About this task: Without adding anything, give again the lines from the one holding "Screen dimensions: 984x796" through the final line of the records, exactly, with both ends included and pictures dropped.

Source data:
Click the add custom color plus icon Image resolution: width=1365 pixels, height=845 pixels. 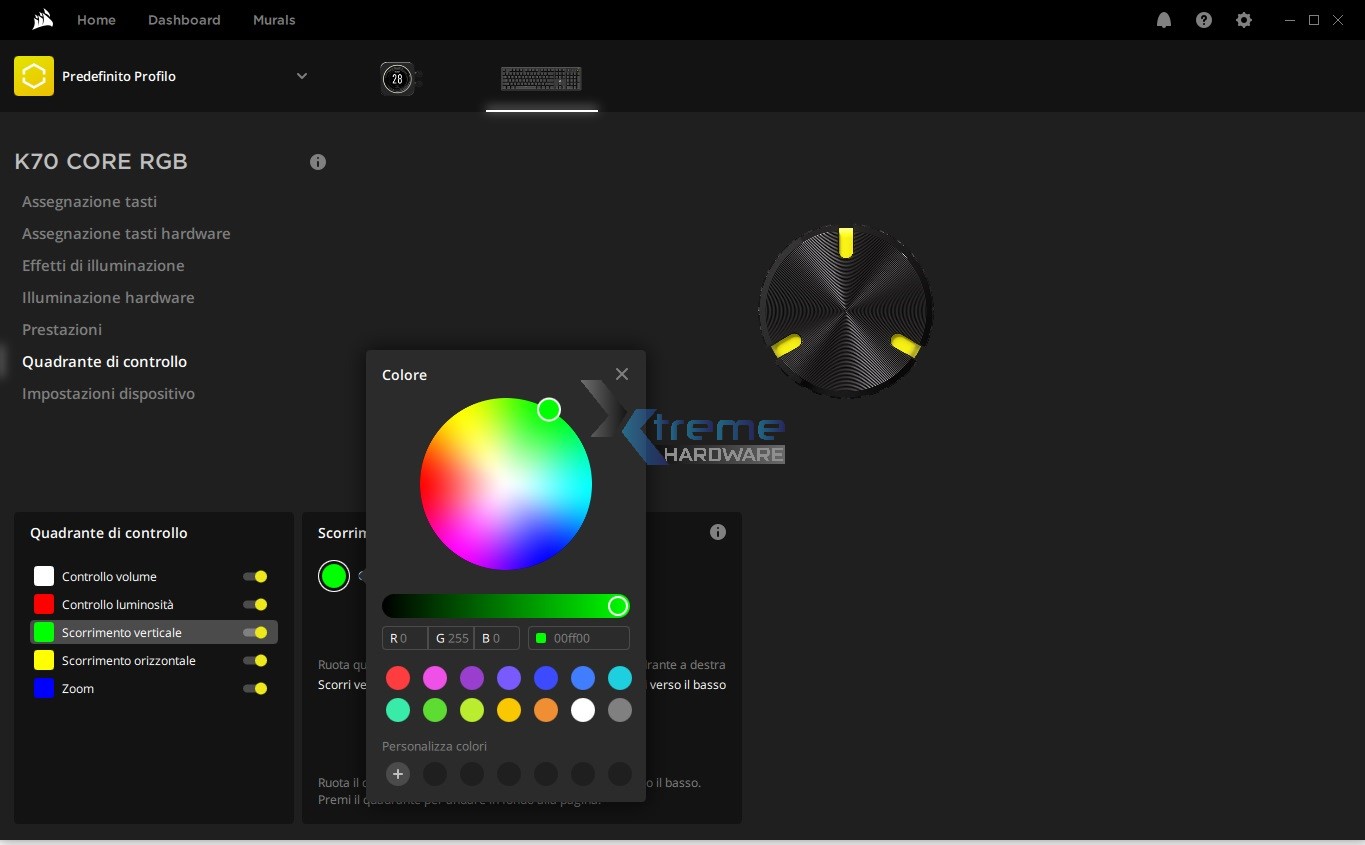(x=398, y=774)
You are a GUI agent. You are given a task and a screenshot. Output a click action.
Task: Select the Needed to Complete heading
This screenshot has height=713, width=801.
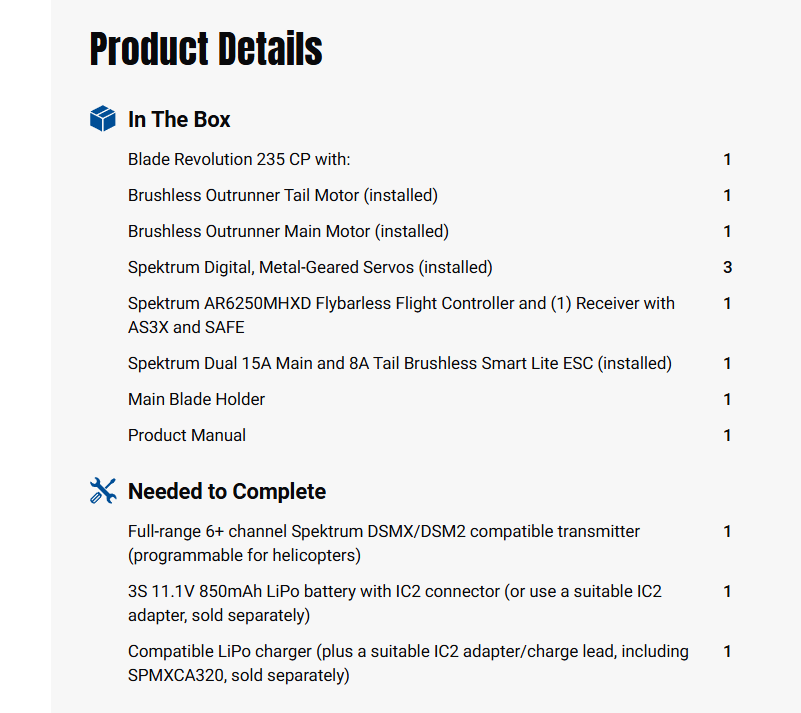coord(227,491)

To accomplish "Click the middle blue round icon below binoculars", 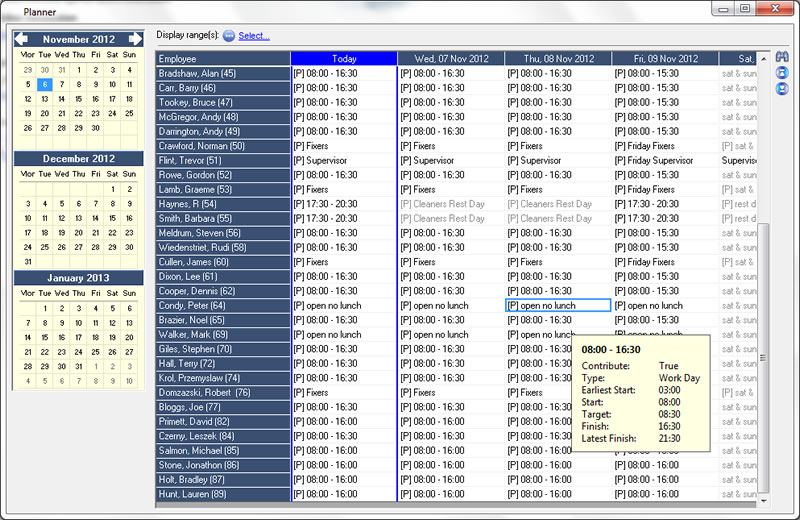I will pos(782,73).
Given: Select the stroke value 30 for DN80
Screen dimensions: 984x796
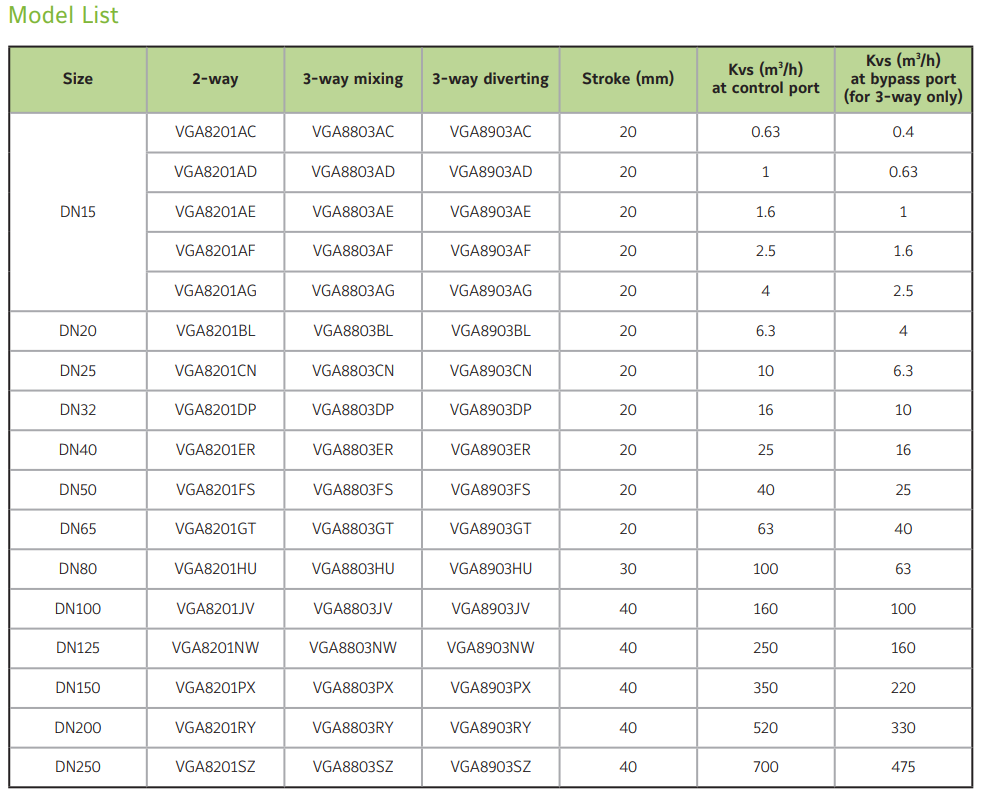Looking at the screenshot, I should point(628,569).
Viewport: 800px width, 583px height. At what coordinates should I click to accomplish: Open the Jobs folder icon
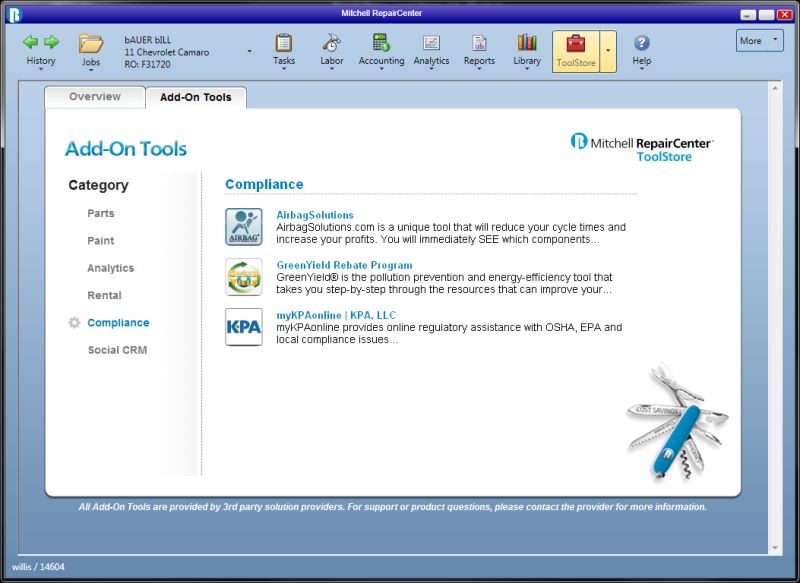[x=91, y=43]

Solution:
Screen dimensions: 984x796
Looking at the screenshot, I should point(628,569).
Viewport: 800px width, 583px height. At what coordinates should I click to accomplish: Open the Jobs folder icon
[x=91, y=43]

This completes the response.